The capital from the Series B will scale two core product lines:
- PFAS-Free Cooling Fluid: An AI-formulated, non-toxic, and non-hazardous liquid designed specifically for immersion cooling setups. This fluid protects high-density GPU architectures (such as Nvidia’s Blackwell chips) from overheating without relying on harmful forever chemicals. This line is supported by a multi-year partnership with Amazon Web Services (AWS) to optimise data centre decarbonisation and water utilisation.
- Modular Compute Infrastructure: Prefabricated, off-site manufactured data centre units designed by AI algorithms to house ultra-dense computing clusters. Orbital claims this approach compresses traditional three-year construction pipelines down to just six months, allowing operators to deploy plug-and-play high-density facilities exactly when and where energy grids have available capacity.
Institutional Validation
The participation of Nvidia’s NVentures stands out as a strong industry validation. The chipmaker rarely backs physical infrastructure startups directly, signalling that Orbital’s molecularly designed cooling fluid is a highly plausible answer to the immense thermal output expected from upcoming chip generations.
“The capacity obstacle in AI is entirely real,” noted Plural partner Ian Hogarth, who led the investment. “Orbital is addressing the fundamental constraints of power, cooling, and speed of deployment.

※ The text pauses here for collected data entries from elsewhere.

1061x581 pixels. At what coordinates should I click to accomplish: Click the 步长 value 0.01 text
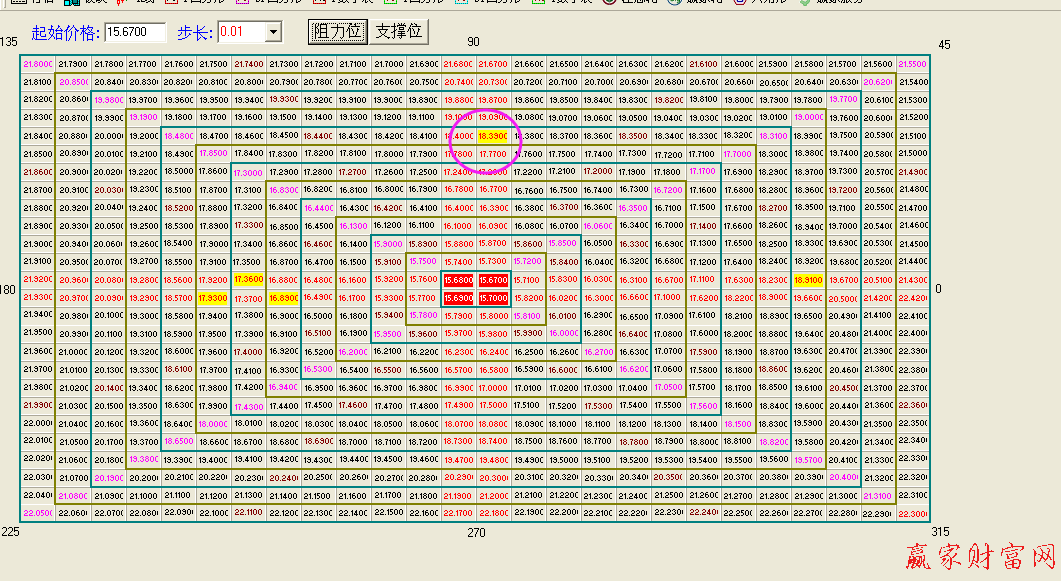[x=240, y=32]
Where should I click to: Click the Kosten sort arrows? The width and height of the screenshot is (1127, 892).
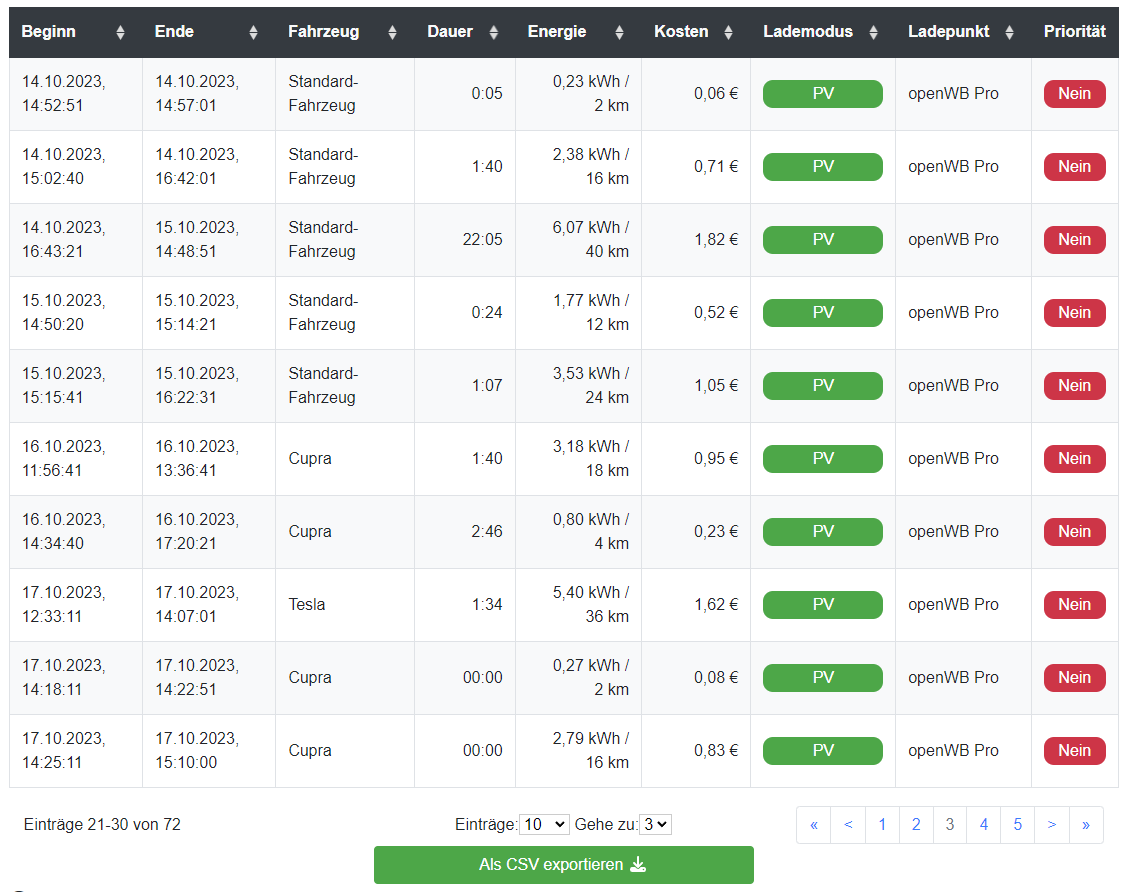728,32
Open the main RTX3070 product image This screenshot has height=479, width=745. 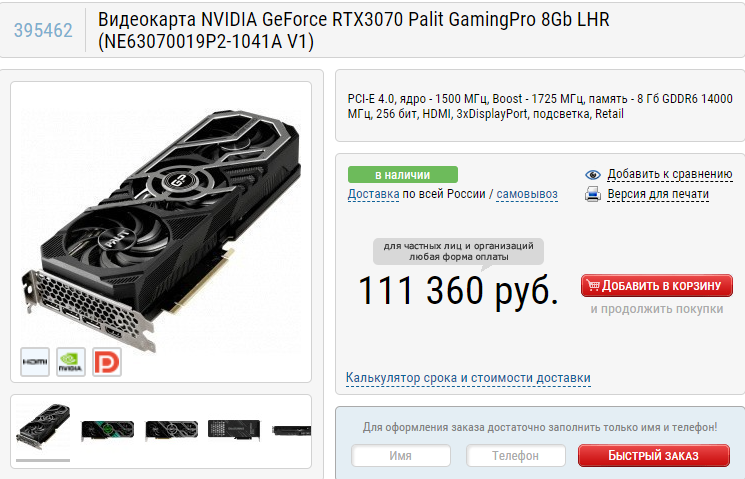(161, 227)
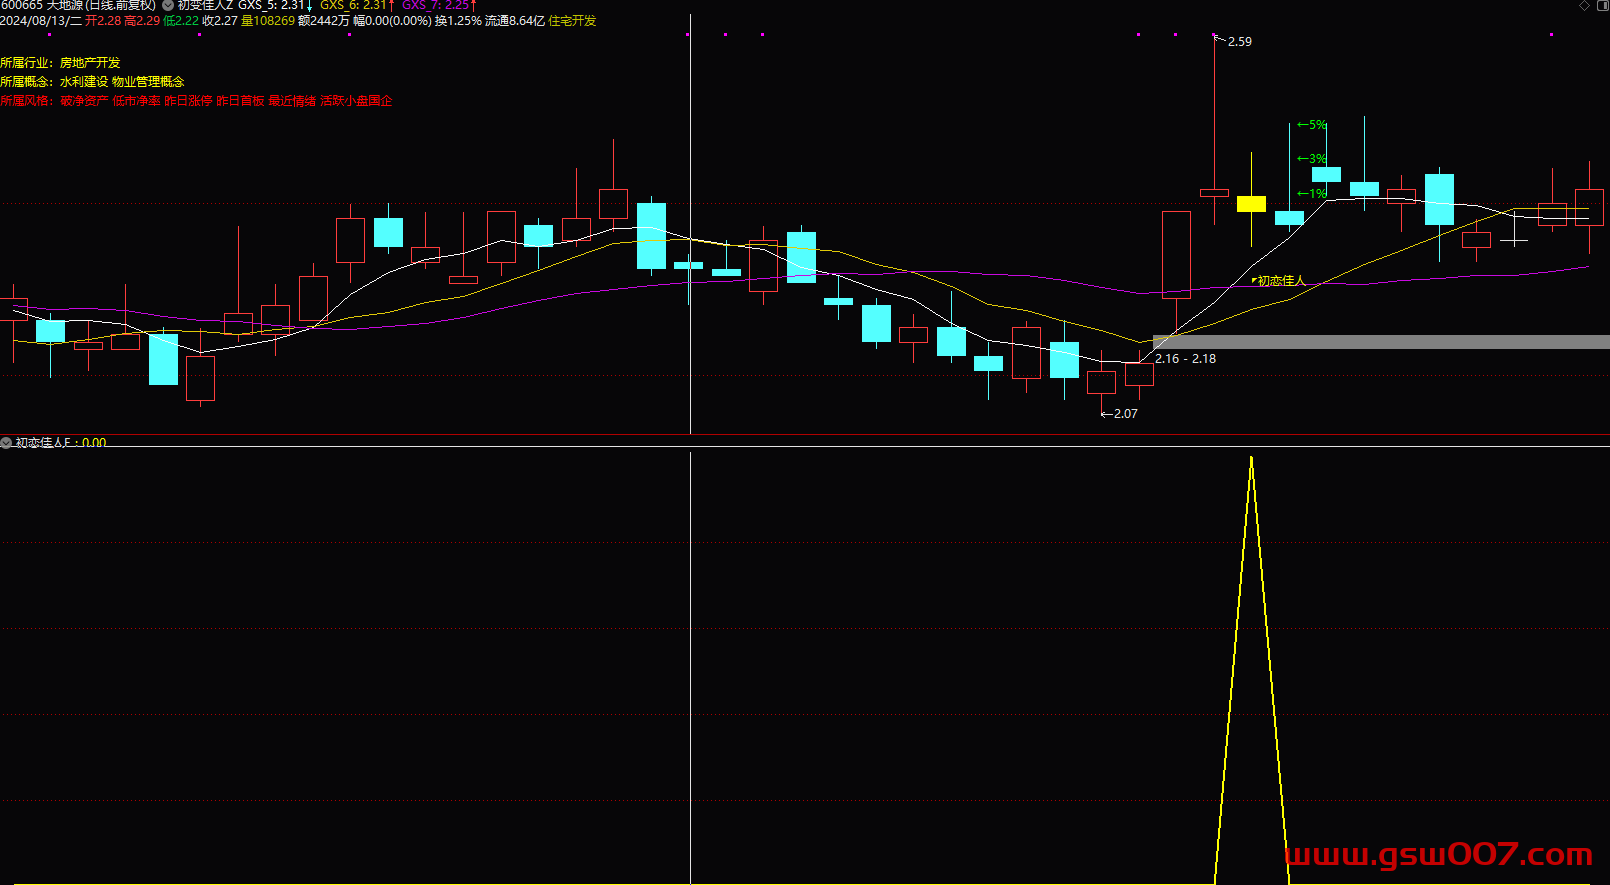Click the green 3% arrow label
The width and height of the screenshot is (1610, 885).
(1311, 159)
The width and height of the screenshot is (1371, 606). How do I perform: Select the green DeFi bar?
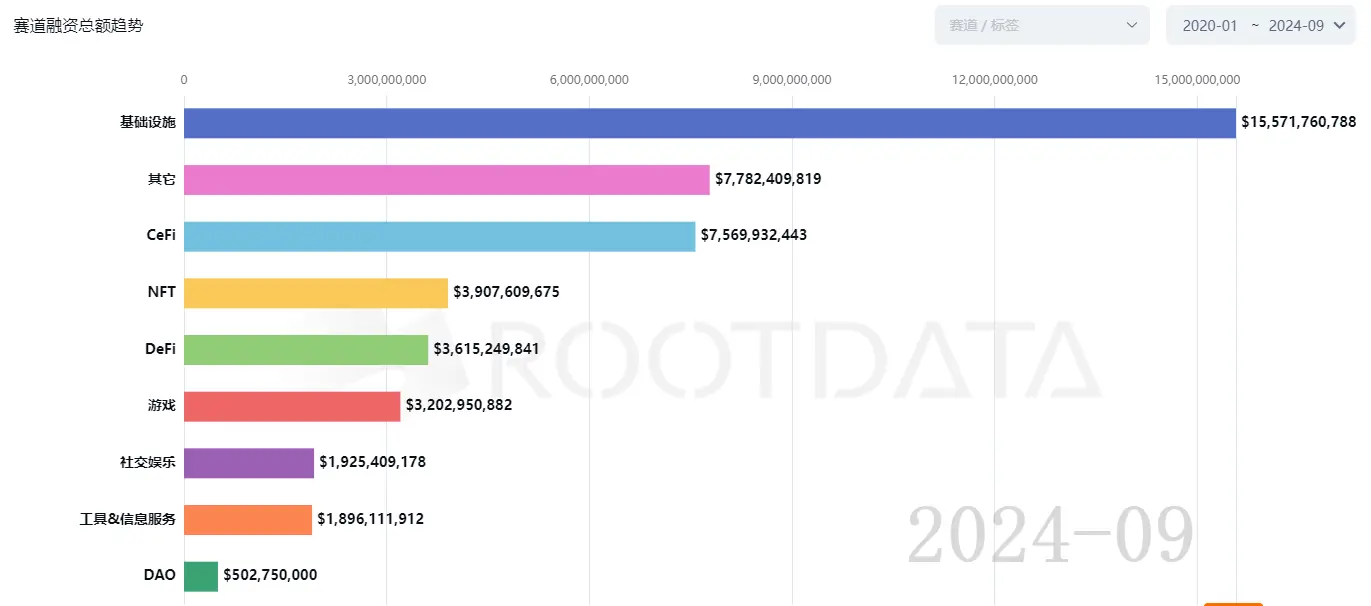click(x=305, y=350)
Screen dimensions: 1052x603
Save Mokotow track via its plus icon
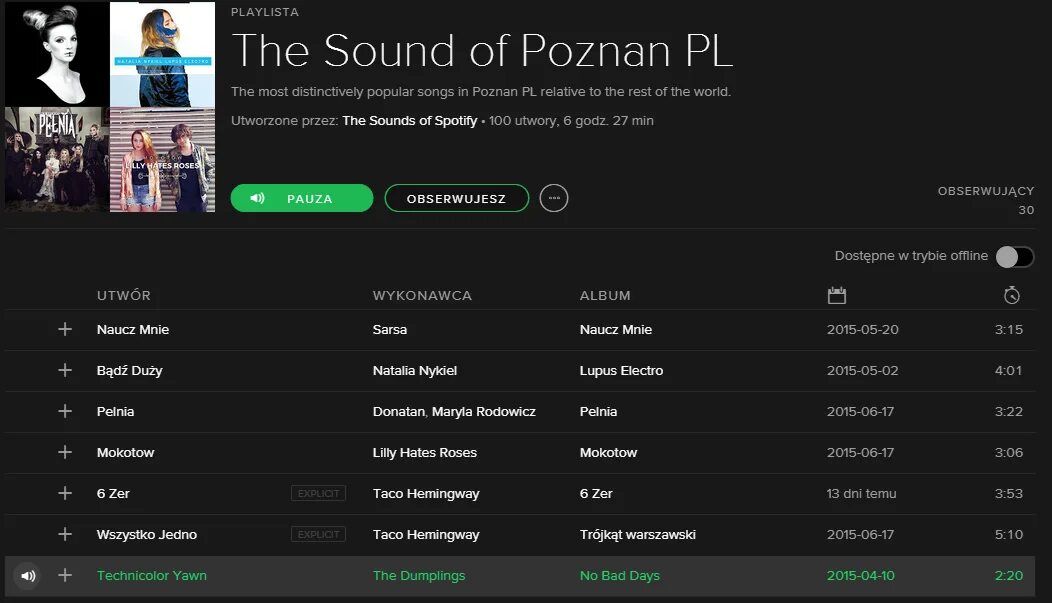65,452
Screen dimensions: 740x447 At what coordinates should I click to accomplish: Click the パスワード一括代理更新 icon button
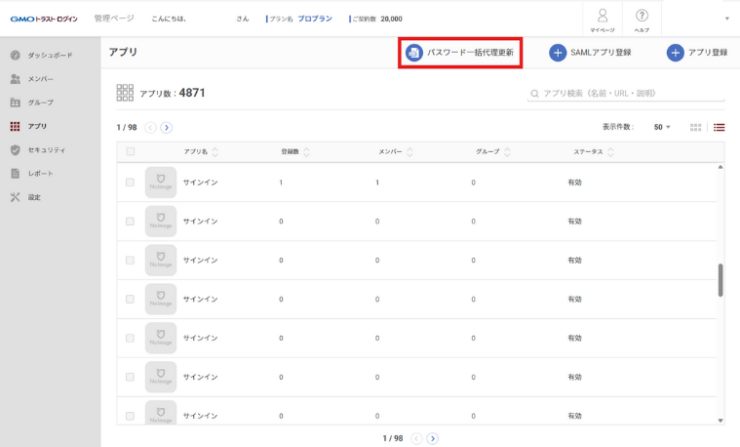click(x=414, y=53)
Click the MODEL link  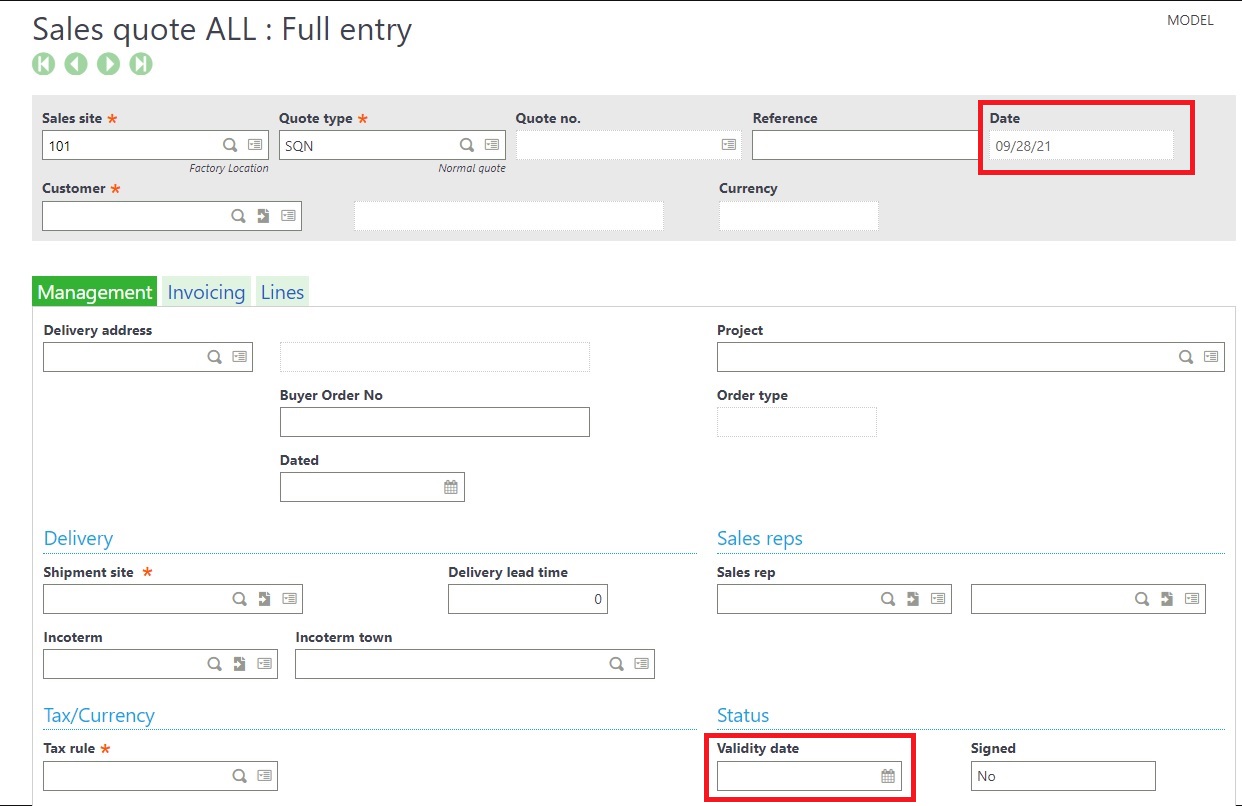[1190, 20]
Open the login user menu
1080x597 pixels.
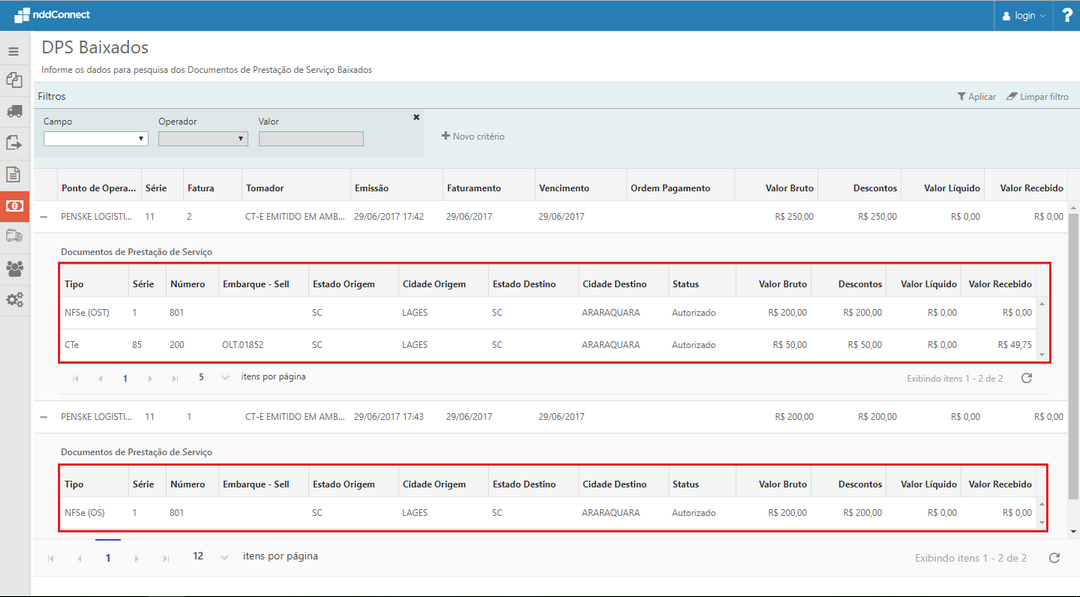point(1024,15)
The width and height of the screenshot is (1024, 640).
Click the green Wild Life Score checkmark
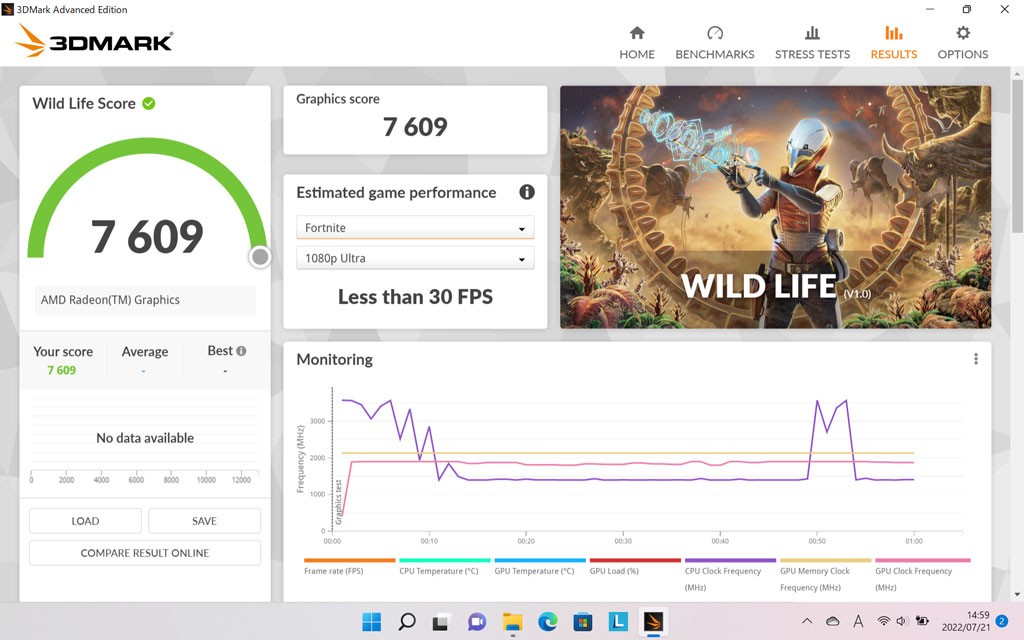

By bypassing traditional chemical development cycles using their Orb platform, they are establishing an entirely new category of automated industrial hardware design.”
With engineering hubs split between London and San Francisco, Orbital Industries plans to use the $50 million to rapidly expand its deployment team and continue upgrading its atomic simulation models, with an eye toward eventually applying its AI materials platform to semiconductors, critical minerals, and aerospace.